Though it started out serving smaller independent retailers, Kirch eventually evolved into a supplier to chain stores such as Target and Bed Bath and Beyond. "Kirch is a wall clock company," Wu said. "For many years that was all we sold, and it surprises many of my friends just how many clocks we sold each year as it is such a microscopic category of product."
When he married, in 2005, Wu said his wife encouraged him to follow his own design aesthetic to create product "we could see ourselves putting in our own home." That eventually led Wu, a collector of vintage furniture, to launch Control Brand. What he says originally began as "just an experiment" now takes almost all of his time, and is something he truly seems to enjoy.
How did you get involved in the home décor business? I am a Certified Public Accountant by training and worked as an auditor in what was then considered a "Big 6" firm. From there I went to work on Wall Street as a controller for global credit at J.P. Morgan. In 1996, when my father wanted to retire, I left my job and came to Kirch to help wind down the business. I ended up staying on, and have been happily growing the business ever since.
What makes your company different from the competition? Most companies define themselves by their annual sales volume or profitability, and many define themselves by their brand and quality. I like to differentiate ours in the way that we run the company for enduring value. We highly value our suppliers, customers and employees, and we treat these stakeholders as our true business partners - keeping waste low and quality high while striving for excellent customer service. While we may never be the largest, we delight in the number of people we make happy each and every day.
Every time I visit the Control Brand showroom, I'm amazed by the number of new intros. Where does your inspiration come from? In reality we just listen to our customers and try to give them the products they are looking for. We see ourselves as providing a warehousing and shipping solution to our customers. Having a lot of designs in stock, all the time, at great prices, is what they want.
Who is Control Brand's wholesale customer? Our target customers are interior designers.
You mentioned there might be something new in the works? We found a small factory in France that makes natural objects of curiosities. While this may be like nothing we have ever produced, I was just awestruck when I saw the products and met the man behind them. There was so much passion in the products and each item had an interesting story. I hope to bring those stories to our customers and show the line in High Point during the October market.

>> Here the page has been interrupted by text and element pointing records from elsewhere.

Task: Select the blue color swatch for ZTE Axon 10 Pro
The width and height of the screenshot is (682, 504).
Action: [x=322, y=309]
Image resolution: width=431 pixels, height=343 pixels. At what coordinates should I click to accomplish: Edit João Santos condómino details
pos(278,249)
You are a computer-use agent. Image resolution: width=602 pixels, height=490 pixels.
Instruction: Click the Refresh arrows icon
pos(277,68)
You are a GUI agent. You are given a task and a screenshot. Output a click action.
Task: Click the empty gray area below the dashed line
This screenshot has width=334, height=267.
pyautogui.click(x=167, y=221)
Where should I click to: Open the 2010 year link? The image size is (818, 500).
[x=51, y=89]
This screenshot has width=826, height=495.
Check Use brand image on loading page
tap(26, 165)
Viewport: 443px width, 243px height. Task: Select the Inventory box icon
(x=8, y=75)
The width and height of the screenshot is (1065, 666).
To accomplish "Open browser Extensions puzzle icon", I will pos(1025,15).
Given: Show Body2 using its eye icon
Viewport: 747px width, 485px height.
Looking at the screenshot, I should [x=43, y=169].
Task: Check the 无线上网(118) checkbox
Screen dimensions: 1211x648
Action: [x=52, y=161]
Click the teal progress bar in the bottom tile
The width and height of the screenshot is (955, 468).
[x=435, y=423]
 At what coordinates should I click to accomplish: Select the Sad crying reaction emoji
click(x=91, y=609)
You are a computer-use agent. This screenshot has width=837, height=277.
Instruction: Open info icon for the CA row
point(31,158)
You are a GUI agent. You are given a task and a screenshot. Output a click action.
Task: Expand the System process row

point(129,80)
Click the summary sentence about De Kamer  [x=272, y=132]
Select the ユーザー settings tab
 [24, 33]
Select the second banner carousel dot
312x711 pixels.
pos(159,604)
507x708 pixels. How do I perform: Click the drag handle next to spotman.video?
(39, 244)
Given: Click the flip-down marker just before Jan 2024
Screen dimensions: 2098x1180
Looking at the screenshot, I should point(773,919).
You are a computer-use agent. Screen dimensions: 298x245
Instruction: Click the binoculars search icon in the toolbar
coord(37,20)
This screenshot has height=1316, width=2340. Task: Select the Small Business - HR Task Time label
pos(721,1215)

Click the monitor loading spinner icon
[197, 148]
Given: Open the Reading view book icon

What has been the highlight of your career thus far? Standing on the 47th floor at 60 Wall Street and looking out the window, which was above the clouds that day. From a career perspective and based upon my formal training, I feel I've accomplished what I studied in school to do. Everything else I have done in the 17 years since has been like a hobby at best - I don't feel as if I have worked a single day in the last 17 years.